Gomez's paper claims that everything went haywire when Robinson was consecrated in 2003.

But the ordination of bishops in other dioceses' boundaries was happening as early as 1987 (South Africa). Refer this recent TA thread

Robinson might be the scapegoat they are trying to lead to the crucifix, but the issue is much bigger than Robinson or homosexuality.

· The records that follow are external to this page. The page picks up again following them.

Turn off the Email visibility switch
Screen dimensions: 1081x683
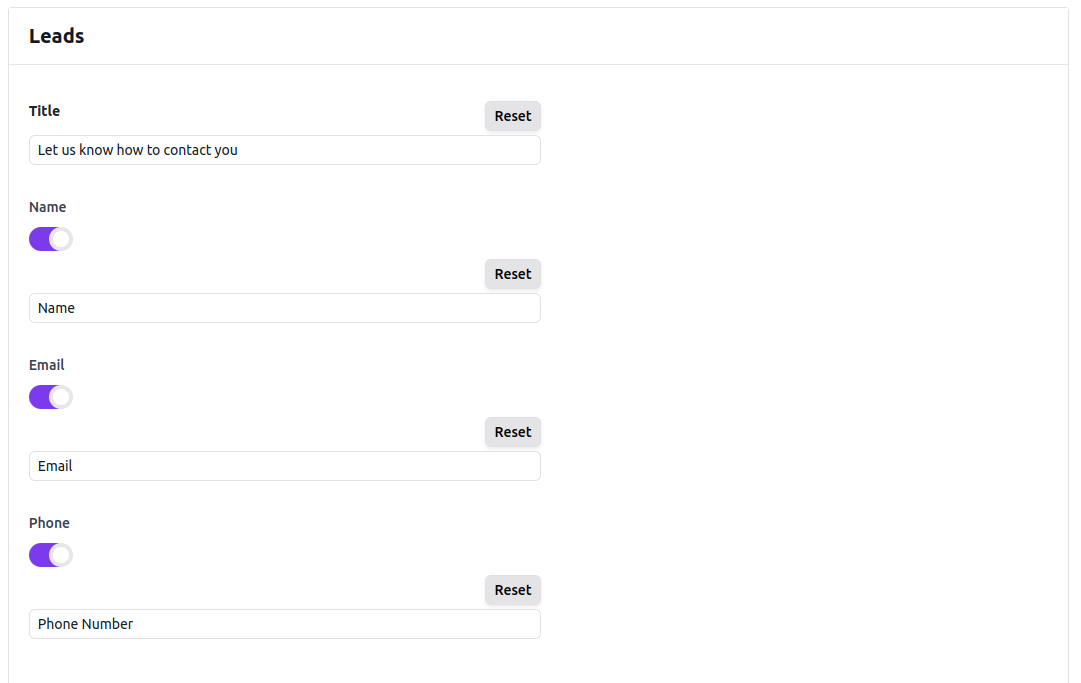(x=50, y=396)
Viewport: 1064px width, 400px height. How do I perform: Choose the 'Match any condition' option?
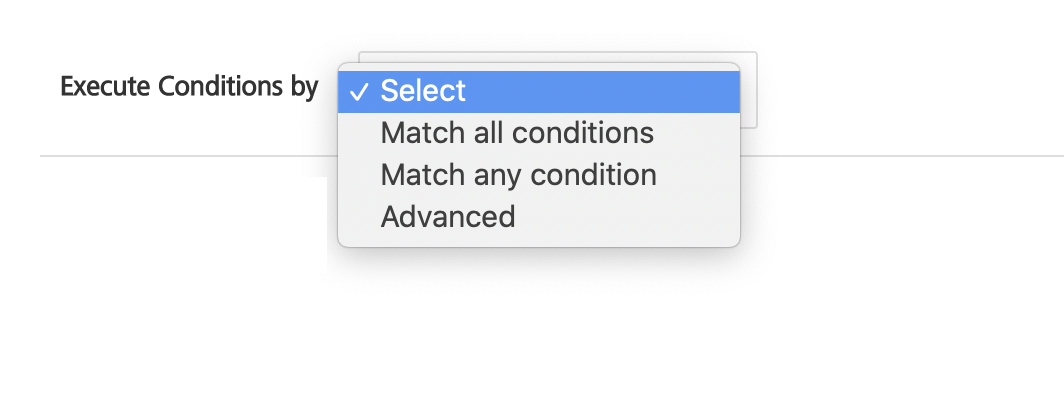pos(518,175)
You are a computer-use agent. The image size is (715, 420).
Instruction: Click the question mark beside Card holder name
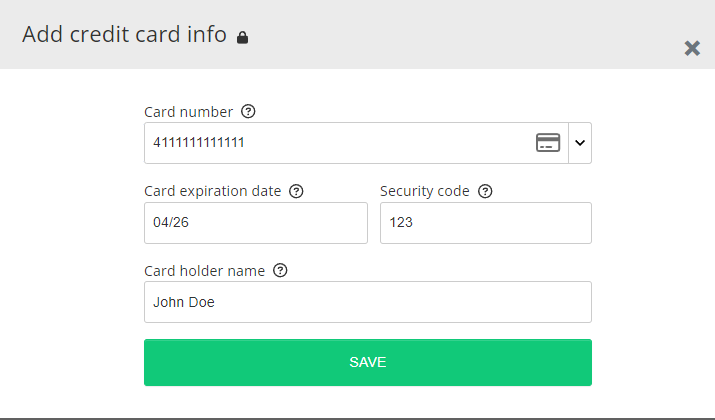[280, 270]
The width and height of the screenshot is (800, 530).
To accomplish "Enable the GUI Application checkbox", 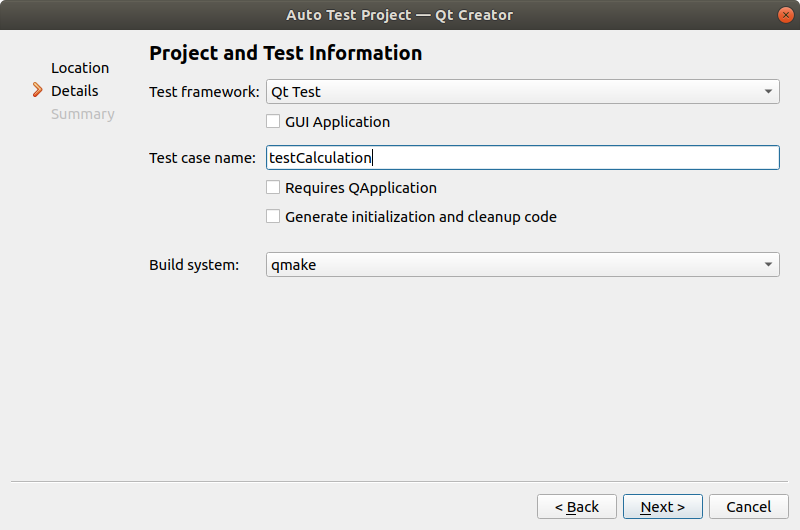I will [x=273, y=122].
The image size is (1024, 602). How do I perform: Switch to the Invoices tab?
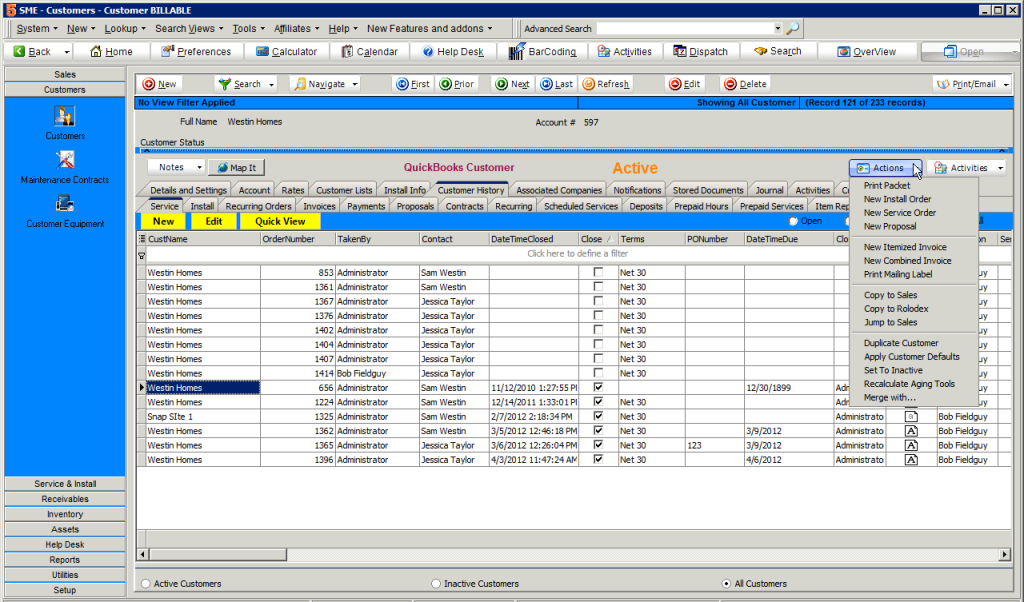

They are just the red herrings used to incite the modern day crowds.

Pilate could choose to do the right thing, or allow the crowds (egged on by puritanical priests' stooges) to crucify the wrong victim.

The rest of us can sit back and watch the attempts to replay history and hope to God that humanity has evolved past the need to crucify an innocent so they don't have to feel uncomfortable about their selfish, elitist, cruel and complacent paradigms.

Posted by: Cheryl Clough on Friday, 29 June 2007 at 2:40pm BST

Gosh -- I like this very much!

I honestly don't want to drive the Evangelicals out of Anglicanism, but I certainly get the feeling that they are trying to drive me out!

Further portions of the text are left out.